Die alpine Kletterwand …
wenn das dem Fixieren am Tisch in die Hose geht
Das Wochenende fing so gut an, denn endlich kam mein Herr zu mir. Nachdem wir den Abend damit verbrachten Spielarten real umsetzen zu planen, die meinen Herrn während der letzten Wochen schon virtuell gereizt hatten, sollte am heutigen Vormittag zur Belohnung mein Hintern ausgiebige Beachtung finden und dafür sollte ich heute auch zum ersten Mal am Tisch fixiert werden.
Ich musste wirklich etwas Außerordentliches geleistet haben für eine solche Belohnung. Denn obwohl wir schon wochenlang BDSM in Sessions auslebten, wurden meine Bedürfnisse, was fixieren und Spanken anbelangt, eher gar nicht bis nur sporadisch berührt und ausgefüllt. Ob das dem geschuldet war, dass mein Herr und ja auch eigentlich noch Anfänger war, kann ich nur vermuten.
Ledermanschetten für Hand- und Fußgelenke und ausreichend Seile hatte ich zurechtgelegt. Mit all meinen Sinnen freute ich mich darauf, die Hand und auch den Gürtel zu spüren. Auch die Ankündigung, dass mein Herr ein neues Schlaginstrument mitgebracht hatte und dass er in meiner Wohnung gerade ein weiteres Instrument gefunden hatte, das sich hervorragend eignen würde, meinen Hintern zu behandeln, sorgte für eine innere Vorfreude.

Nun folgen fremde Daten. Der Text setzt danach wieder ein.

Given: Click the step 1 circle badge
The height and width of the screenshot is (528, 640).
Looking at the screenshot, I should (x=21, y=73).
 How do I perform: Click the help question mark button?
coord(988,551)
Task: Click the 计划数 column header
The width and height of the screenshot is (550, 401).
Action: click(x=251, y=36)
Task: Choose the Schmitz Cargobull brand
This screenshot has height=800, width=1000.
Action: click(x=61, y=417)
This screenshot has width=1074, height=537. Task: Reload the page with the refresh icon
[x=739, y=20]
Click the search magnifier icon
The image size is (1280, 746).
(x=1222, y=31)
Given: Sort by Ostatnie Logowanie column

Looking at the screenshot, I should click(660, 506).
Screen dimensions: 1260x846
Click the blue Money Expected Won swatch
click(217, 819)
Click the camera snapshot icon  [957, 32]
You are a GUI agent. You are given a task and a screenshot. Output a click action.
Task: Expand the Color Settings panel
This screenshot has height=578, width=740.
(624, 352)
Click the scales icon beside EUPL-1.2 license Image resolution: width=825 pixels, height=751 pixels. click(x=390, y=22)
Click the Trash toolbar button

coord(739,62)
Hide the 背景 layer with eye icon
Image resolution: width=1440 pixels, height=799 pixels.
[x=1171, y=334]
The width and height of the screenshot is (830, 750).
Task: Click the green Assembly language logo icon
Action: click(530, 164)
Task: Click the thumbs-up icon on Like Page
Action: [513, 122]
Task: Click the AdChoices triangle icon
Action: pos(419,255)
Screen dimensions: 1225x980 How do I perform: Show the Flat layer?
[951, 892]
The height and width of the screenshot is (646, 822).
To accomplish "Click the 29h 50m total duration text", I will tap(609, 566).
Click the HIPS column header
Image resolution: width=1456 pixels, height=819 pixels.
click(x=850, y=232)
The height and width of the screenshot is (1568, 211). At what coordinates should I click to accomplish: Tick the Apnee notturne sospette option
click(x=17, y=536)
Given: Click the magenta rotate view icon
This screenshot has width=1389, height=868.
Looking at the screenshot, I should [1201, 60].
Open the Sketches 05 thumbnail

Aber erst einmal stand die Fixierung an und das Verhängnis nahm seinen Lauf. Die Tatsache meines kaputten Rückens, macht es nicht unbedingt leicht, eine angenehme Fixierungsposition einzunehmen, aber mein Herr war sehr zuversichtlich, dass wir das hinbekommen werden. Vergessen hatten wir beide, dass die Form meines Tisches noch für Schwierigkeiten sorgen könnte.
Stabil war er ja, massive Eiche, und ja auch die Höhe passte hervorragend zu meiner Körpergröße, hatte ich mich doch schon des Öfteren in den Sessions drüber gebeugt. Doch Beugen und Fixieren waren zwei paar Stiefel, wie mein Herr und ich schnell feststellen sollten. Nach seinem Befehl „beug Dich über den Tisch!“, der mich komplett in unserem Spiel ankommen ließ und der darum meinen Puls beschleunigte, ging es los.
Mein Herr legte mir die Manschetten an den Handgelenken an und fixierte sie dann oberhalb meines Kopfes rechts und links am Tischbein. Das funktionierte ob der langen Seile noch hervorragend. Die Spannung in mir wuchs und meine Erregung auch, scheinbar auch seine, denn er ließ meine Fußgelenke nicht lange ohne Manschetten.
Und an diesem Punkt machte uns die Anatomie des Tisches echt ein Problem, denn die Tischbeine befanden sich in einer Position, in der es unmöglich war, meine Beine ohne Brüche zu fixieren. Nach mehrmaligem vergeblichen Versuchen, gab mein Herr auf. Seine und auch meine Lust hatten sich in Frust gewandelt und selbst die Hiebe mit dem Gürtel, die er mir wegen der versprochenen Belohnung dann doch noch gab, änderten daran nix mehr.